I read One Fine Day fresh from reading The Verneys, moving from England in the seventeenth century to England in the twentieth century; from one century dominated by the English Civil War to a century divided in two by the Second World War. I enjoyed the contrast between the books, one non-fiction and the other a novel. I’m also very fond of the cover of my copy of One Fine Day.
One Fine Day is a beautiful, poetic novel about England in 1946 after the Second World War had ended. It was written in 1946 and published in 1947 and although it recalls an England that had disappeared with the war it also looks forward with optimism to the future. It’s a novel vividly evoking life in the post-war period. I was fascinated and drawn into this book right from the start. Part of my fascination was because it made me think of what life was like for my parents, picking up their lives together after the war and part was because of the wonderful imagery and sense of time and place.
Not a lot happens and yet so much is conveyed of the changes in society as the novel recounts the events of a hot summer’s day in the lives of Laura and Stephen Marshall, a middle class couple struggling to manage the house and garden without the servants they had before the war.
Meanwhile, here they were awkwardly saddled with a house which all those pleasant years, had really been supported and nourished by squawks over bread-and-cheese elevenses, by the sound of Chandler’s boots on the paths, by the smell of ironing and toast from the nursery. The support, the nourishment, had been removed. Now on this summer morning, when doors and windows stood open, it was possible to hear the house slowly giving up, loosening its hold, gently accepting shabbiness and defeat. Nature seemed to realize its discomfiture.
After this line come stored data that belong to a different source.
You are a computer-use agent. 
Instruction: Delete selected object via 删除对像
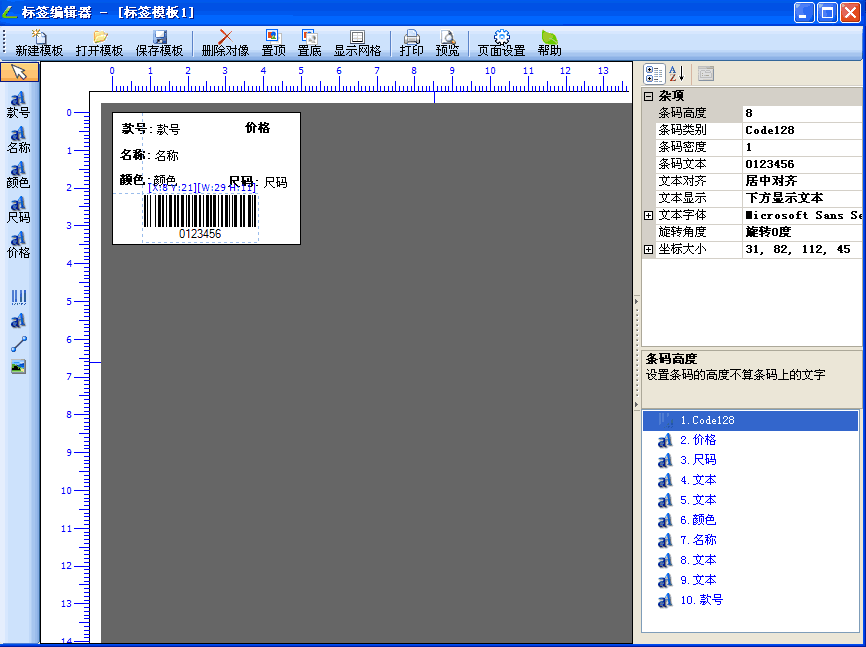click(x=225, y=43)
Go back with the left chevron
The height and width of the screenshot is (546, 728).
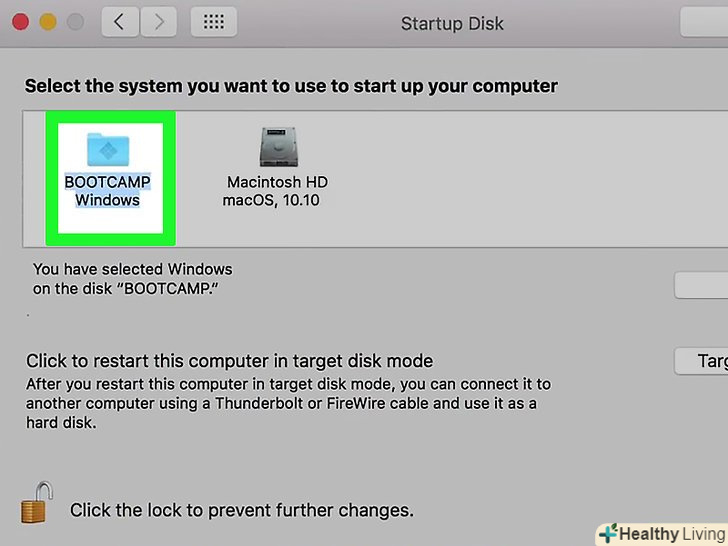coord(120,22)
Birds hopped boldly through the front door, evidently meditating a lodging; Laura’s dusting hardly discouraged the bold machinations of the spiders. As she sat drinking her tea, a yellow butterfly came in and settled on the faded plum-and-white pattern of the curtains as though it could no longer distinguish between outside and in.’
It’s not only the house that has changed. Laura feels life is passing her by, that she is getting grey and dull and like an old sofa. She pictures her life ‘From being a measureless room with endless arches stretching away, away, contracting to a span the size of a hearthrug.’ Such a powerful image of the contrast between youth and age.
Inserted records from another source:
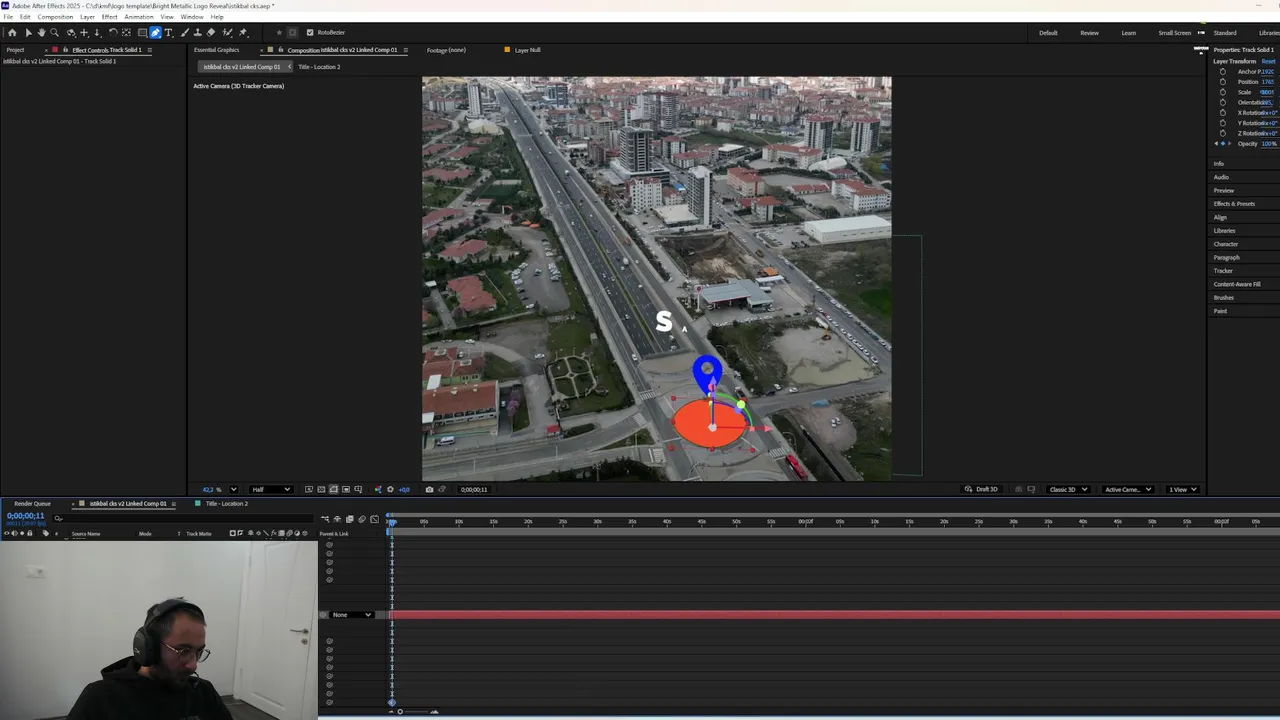This screenshot has height=720, width=1280.
Task: Toggle the RotoBezier checkbox
Action: [x=310, y=33]
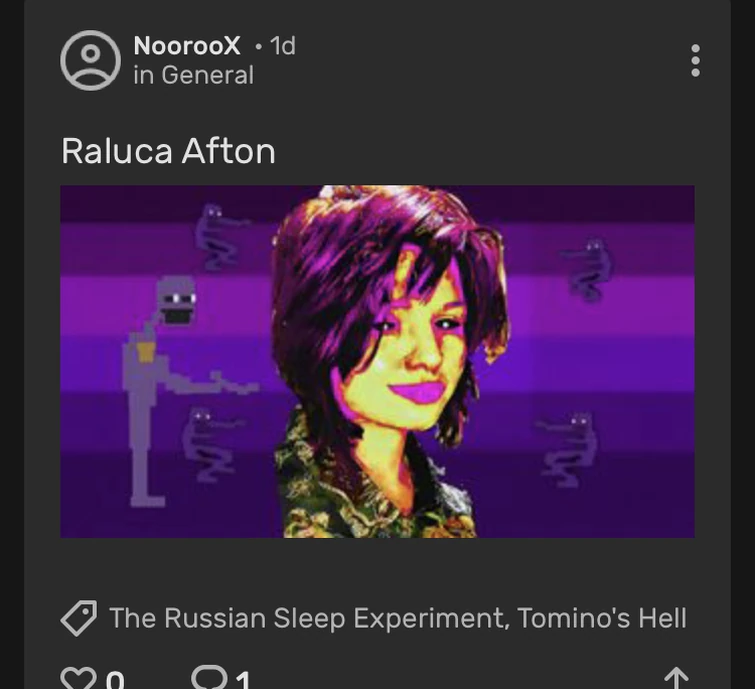Click the 1d post timestamp
The image size is (755, 689).
(283, 46)
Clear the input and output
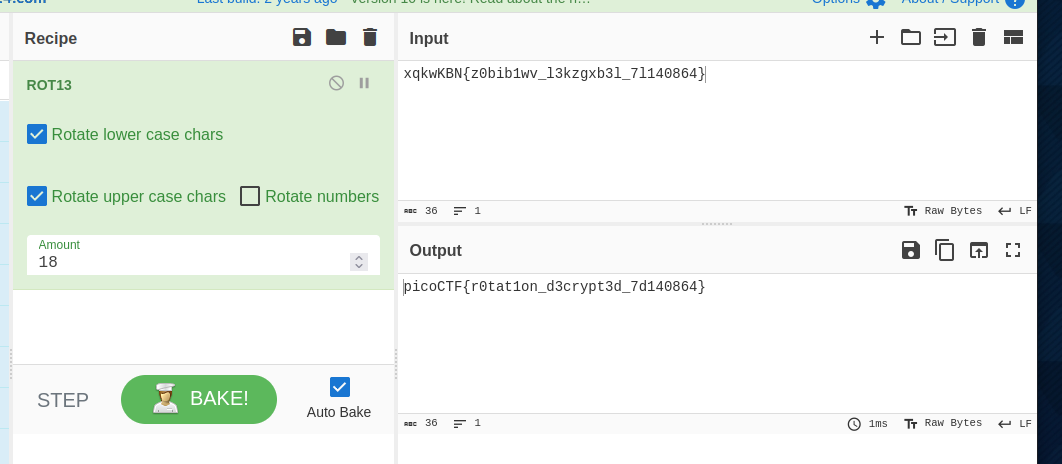This screenshot has width=1062, height=464. click(979, 38)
Life is also changing in other levels of society. The young people are leaving the village, for the cities where there is work. George, who she hopes would take over from their old gardener is off to work in a garage in Coventry and the girls who previously would have be live-in help are also leaving: ‘Ethel and Violet had disappeared squealing into the big bright world where there were no bells to run your legs off, where you could go to the flicks regular, and where you worked to the sound of dance music pouring out continuously, sweet and thick and insipid as condensed milk dripping through a hole in a tin.’
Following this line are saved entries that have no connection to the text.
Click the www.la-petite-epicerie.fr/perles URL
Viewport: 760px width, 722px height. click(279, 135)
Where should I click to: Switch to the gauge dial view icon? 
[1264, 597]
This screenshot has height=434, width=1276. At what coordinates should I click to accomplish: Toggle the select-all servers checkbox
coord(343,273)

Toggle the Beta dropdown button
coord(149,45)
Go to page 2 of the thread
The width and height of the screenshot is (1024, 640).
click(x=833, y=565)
During the day Laura meets several people when out shopping (food is still in short supply and rationed), talks on the telephone with her mother, still harking back to the days of the British Empire and goes out on her bicycle to look for Stuffy, their bitch who has escaped she thinks to go the gypsy’s dog on Barrow Down. On her way to look for Stuffy, she meets Edward Cranmer. The Cranmers, whose family have lived in the old manor house for generations are giving up the house, as they can no longer afford its upkeep. Edward’s mother and aunt will still be living in a flat over the stables wing, whilst the house is going to be used partly as a holiday hostel and partly as an agricultural training centre for boys. Yet, another reflection on the changing times.
Laura continues on her search for Stuffy and finds her with the gypsy on Barrow Down hill. In contrast to the Marshalls and the Cranmers his life is unaffected by change, living in an old railway carriage in a rough field, unencumbered by possessions and property. Laura is envious of him and when she finds the dog instead of going home she spends the rest of the afternoon and evening on the hillside, leaving Stephen and Victoria wondering and worrying where she can be. From Barrow Down she looks out over England. I could quote many passages where Mollie Panter-Downes so beautifully captures the essence of the English countryside, but here is just one quote:
The country was tumbled out before her like the contents of a lady’s workbox, spools of green and silver and pale yellow, ribbed squares of brown stuff, a thread of crimson, a stab of silver, a round, polished gleam of mother of pearl. It was all bathed in magic light, the wonderful transforming light in which known things look suddenly new.
Although there is nostalgia and a tragic sense of all that has been lost, Laura realises how lucky they are, lucky to be alive and all together and what it would have meant if England had lost. She ponders that life will go on: ‘We are at peace, we still stand, we will stand when you are dust, sang the humming land in the summer evening.’
A memorable novel about England in the aftermath of war.